Non-radioactive water vapour is the significant operating emission from nuclear power plants.[56] Fission produces gases such as iodine-131 or Xenon-133. These primarily remain within the fuel rods, but with some postulated fuel failure, small amounts of the gases can be released in to the reactor coolant. The chemical control systems isolate the radioactive gases which have to be stored on-site for several half-lives until they have decayed to safe levels. Iodine-131 and Xenon-133 have halflives of 8.0 and 5.2 days respectively, and thus have to be stored for a few months to decay to safe levels.

Nuclear generation does not directly produce sulfur dioxide, nitrogen oxides, mercury or other pollutants associated with the combustion of fossil fuels (pollution from fossil fuels is blamed for many deaths each year in the U.S. alone[57]). It also does not directly produce carbon dioxide, which has led some environmentalists to advocate increased reliance on nuclear energy as a means to reduce greenhouse gas emissions (which contribute to global warming).

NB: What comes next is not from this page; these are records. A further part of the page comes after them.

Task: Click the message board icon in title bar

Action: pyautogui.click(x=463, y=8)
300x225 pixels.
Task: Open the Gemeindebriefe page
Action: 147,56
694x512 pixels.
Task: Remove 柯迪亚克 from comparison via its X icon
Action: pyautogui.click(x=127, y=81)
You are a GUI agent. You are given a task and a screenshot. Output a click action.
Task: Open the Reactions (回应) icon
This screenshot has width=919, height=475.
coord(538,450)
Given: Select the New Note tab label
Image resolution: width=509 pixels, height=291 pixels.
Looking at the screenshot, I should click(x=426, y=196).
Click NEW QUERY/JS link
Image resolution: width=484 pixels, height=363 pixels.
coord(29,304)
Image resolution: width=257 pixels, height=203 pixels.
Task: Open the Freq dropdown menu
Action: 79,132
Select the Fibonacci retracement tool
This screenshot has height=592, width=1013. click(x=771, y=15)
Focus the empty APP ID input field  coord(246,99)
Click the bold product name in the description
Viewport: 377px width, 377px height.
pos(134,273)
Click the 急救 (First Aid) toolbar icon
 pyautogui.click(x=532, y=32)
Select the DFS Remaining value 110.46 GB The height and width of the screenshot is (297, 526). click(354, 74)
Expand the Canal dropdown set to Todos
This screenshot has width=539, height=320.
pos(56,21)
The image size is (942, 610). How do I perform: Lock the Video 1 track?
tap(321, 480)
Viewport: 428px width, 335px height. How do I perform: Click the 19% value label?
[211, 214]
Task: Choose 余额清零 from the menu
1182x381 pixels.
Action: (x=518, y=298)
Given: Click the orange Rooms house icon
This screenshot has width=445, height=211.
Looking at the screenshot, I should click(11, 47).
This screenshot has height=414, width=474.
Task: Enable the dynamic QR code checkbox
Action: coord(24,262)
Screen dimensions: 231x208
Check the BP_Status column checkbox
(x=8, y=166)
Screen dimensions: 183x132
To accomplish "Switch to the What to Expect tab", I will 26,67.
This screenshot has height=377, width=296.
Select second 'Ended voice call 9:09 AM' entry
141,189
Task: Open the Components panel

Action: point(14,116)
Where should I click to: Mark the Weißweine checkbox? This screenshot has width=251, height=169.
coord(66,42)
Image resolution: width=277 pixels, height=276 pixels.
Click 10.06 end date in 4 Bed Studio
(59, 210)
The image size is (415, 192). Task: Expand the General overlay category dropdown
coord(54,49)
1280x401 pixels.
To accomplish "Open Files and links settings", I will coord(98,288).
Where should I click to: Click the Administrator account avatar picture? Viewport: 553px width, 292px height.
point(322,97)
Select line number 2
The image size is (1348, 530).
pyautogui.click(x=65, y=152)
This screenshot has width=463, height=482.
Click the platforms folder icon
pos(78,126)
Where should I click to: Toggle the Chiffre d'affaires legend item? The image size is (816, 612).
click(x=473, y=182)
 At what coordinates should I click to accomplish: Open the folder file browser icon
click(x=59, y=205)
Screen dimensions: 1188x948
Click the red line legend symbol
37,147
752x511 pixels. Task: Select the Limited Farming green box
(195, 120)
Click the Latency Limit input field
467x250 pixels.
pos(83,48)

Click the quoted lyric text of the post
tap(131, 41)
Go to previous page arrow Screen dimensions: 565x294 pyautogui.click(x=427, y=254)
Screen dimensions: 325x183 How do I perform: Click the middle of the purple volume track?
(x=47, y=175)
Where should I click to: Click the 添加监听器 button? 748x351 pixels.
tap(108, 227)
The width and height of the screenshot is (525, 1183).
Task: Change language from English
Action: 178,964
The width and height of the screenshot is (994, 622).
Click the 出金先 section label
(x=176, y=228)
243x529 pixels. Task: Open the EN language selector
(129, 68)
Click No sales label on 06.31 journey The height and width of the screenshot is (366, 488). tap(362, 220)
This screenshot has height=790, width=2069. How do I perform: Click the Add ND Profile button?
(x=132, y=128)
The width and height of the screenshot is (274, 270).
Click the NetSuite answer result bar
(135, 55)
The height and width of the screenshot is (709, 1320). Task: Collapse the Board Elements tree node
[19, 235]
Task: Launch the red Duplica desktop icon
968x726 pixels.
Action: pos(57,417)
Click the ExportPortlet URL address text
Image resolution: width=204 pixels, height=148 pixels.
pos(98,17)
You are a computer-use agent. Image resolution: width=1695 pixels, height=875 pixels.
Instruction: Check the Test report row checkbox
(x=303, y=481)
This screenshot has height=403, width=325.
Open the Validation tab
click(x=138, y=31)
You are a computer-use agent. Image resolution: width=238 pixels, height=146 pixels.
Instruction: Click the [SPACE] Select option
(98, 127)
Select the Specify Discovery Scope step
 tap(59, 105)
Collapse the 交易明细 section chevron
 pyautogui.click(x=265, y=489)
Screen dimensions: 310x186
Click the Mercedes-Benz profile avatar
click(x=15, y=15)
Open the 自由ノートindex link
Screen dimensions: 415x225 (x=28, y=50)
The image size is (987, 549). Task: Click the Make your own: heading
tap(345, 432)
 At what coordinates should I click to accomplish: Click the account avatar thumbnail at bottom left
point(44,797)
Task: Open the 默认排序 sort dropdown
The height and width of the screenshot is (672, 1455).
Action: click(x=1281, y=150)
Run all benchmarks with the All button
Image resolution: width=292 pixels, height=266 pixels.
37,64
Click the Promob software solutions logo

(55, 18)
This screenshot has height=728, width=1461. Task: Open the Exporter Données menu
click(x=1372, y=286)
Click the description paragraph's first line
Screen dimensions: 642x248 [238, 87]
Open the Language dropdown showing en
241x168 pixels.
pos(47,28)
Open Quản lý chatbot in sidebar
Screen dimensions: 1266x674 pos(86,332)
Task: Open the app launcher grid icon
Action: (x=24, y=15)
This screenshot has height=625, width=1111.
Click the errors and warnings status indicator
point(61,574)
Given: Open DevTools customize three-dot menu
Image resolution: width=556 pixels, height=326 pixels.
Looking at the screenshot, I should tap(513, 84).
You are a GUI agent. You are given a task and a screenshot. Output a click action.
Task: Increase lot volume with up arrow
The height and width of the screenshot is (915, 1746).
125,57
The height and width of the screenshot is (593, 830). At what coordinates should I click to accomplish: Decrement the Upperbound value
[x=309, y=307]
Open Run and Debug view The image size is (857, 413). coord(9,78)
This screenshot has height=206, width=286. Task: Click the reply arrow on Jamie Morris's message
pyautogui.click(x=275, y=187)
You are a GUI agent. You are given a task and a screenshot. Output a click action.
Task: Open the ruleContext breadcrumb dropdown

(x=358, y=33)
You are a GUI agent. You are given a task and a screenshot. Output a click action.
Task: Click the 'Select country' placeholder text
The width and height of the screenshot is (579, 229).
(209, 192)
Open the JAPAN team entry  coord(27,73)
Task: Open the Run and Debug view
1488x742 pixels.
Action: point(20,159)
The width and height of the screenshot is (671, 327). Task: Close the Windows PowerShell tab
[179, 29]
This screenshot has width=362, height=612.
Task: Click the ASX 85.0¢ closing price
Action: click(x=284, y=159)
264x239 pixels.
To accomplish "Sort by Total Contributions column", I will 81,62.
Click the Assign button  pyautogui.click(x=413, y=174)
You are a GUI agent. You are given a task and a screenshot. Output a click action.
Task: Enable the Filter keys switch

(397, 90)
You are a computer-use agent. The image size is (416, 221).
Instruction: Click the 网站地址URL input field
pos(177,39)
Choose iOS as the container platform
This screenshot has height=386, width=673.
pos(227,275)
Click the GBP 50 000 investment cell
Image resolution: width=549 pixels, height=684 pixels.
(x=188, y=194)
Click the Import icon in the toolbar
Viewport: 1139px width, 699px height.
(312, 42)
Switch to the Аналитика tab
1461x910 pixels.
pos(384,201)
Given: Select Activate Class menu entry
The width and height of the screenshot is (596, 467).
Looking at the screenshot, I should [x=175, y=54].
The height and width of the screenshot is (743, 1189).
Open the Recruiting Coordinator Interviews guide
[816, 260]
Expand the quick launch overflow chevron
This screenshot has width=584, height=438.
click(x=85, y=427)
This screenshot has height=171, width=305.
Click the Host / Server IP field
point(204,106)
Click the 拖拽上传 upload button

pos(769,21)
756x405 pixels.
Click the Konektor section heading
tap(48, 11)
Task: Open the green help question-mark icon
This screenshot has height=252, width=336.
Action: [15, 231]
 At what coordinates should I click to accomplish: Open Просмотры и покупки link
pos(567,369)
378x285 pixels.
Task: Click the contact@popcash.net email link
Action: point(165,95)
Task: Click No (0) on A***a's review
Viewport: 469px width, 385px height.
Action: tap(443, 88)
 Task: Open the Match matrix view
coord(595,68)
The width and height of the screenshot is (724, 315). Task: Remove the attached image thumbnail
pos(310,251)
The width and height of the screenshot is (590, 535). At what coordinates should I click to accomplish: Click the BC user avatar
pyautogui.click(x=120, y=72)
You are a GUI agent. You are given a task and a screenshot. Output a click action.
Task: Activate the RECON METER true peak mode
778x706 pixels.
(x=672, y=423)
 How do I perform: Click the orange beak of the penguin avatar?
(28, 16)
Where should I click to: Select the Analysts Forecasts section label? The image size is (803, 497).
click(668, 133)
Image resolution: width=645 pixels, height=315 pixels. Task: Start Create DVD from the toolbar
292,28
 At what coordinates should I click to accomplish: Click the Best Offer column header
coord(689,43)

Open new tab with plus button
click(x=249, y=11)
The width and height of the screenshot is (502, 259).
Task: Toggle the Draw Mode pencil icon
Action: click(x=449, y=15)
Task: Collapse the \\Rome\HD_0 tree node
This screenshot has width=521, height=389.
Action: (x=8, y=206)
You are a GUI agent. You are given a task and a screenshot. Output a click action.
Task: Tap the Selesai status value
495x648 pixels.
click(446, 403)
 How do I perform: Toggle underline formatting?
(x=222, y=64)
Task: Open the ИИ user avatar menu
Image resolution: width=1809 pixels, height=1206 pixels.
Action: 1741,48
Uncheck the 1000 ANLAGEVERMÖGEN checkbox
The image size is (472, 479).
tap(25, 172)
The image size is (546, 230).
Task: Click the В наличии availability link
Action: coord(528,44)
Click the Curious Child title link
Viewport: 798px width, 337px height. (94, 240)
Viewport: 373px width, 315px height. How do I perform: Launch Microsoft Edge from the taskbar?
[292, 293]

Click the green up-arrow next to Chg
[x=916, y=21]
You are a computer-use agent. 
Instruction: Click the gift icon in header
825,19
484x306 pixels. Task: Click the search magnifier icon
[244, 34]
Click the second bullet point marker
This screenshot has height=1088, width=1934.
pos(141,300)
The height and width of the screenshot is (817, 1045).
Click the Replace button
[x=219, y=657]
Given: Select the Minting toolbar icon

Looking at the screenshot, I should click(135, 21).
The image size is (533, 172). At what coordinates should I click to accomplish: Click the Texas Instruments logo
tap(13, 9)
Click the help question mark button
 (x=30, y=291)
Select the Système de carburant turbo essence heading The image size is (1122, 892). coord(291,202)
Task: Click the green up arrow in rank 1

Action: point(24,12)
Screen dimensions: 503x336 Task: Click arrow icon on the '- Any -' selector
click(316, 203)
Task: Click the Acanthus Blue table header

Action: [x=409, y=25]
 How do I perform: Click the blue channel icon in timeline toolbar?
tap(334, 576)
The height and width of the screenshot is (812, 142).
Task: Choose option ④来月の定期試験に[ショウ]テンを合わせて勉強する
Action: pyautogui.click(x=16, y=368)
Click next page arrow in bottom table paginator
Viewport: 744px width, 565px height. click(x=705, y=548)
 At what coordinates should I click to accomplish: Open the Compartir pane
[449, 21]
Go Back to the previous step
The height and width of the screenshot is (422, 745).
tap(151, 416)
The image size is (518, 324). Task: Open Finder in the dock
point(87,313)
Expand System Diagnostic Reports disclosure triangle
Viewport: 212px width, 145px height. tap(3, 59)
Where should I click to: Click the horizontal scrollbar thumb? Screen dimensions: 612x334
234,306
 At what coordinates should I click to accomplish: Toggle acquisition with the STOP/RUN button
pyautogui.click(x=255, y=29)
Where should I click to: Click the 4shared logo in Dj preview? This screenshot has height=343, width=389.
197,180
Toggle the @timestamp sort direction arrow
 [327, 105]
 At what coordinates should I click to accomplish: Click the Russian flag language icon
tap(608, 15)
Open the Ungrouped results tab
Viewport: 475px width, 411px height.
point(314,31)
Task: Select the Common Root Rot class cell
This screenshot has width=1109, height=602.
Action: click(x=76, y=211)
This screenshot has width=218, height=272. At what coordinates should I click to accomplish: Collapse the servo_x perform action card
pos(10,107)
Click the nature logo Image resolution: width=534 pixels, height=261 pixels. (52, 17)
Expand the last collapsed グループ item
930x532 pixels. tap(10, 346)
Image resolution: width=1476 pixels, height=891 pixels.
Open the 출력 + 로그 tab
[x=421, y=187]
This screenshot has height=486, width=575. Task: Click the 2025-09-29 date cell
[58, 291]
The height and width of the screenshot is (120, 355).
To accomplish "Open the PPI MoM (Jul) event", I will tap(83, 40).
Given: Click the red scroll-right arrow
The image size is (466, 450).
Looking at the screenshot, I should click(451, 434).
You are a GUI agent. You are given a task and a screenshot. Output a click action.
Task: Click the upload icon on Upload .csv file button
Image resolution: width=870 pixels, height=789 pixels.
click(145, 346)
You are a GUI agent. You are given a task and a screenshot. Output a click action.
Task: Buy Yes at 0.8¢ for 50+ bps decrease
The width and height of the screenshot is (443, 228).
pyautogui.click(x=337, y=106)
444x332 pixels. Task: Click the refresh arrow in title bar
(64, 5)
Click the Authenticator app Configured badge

Like any power source (including renewables like wind and solar energy), the facilities to produce and distribute the electricity require energy to build and subsequently decommission. Mineral ores must be collected and processed to produce nuclear fuel. These processes are either directly powered by diesel and gasoline engines, or draw electricity from the power grid, which may be generated from fossil fuels. Life cycle analyses assess the amount of energy consumed by these processes (given today’s mix of energy resources) and calculate, over the lifetime of a nuclear power plant, the amount of carbon dioxide saved (related to the amount of electricity produced by the plant) vs. the amount of carbon dioxide used (related to construction and fuel acquisition).

Several life cycle analyses show similar emissions per kilowatt-hour from nuclear power and from renewables such as wind power. According to one life cycle study by van Leeuwen and Smith from 2001–2005, carbon dioxide emissions from nuclear power per kilowatt hour could range from 20% to 120% of those for natural gas-fired power stations depending on the availability of high grade ores.[58] The study was critiqued by World Nuclear Association (WNA), rebutted in 2003, then dismissed by the WNA in 2006 based on its own life-cycle-energy calculation (with comparisons).[32]

In 2006, a UK government advisory panel, The Sustainable Development Commission, concluded that if the UK’s existing nuclear capacity were doubled, it would provide an 8% decrease in total UK CO2 emissions by 2035. This can be compared to the country’s goal to reduce greenhouse gas emissions by 60 % by 2050. As of 2006, the UK government was to publish its official findings later in the year.[59][60]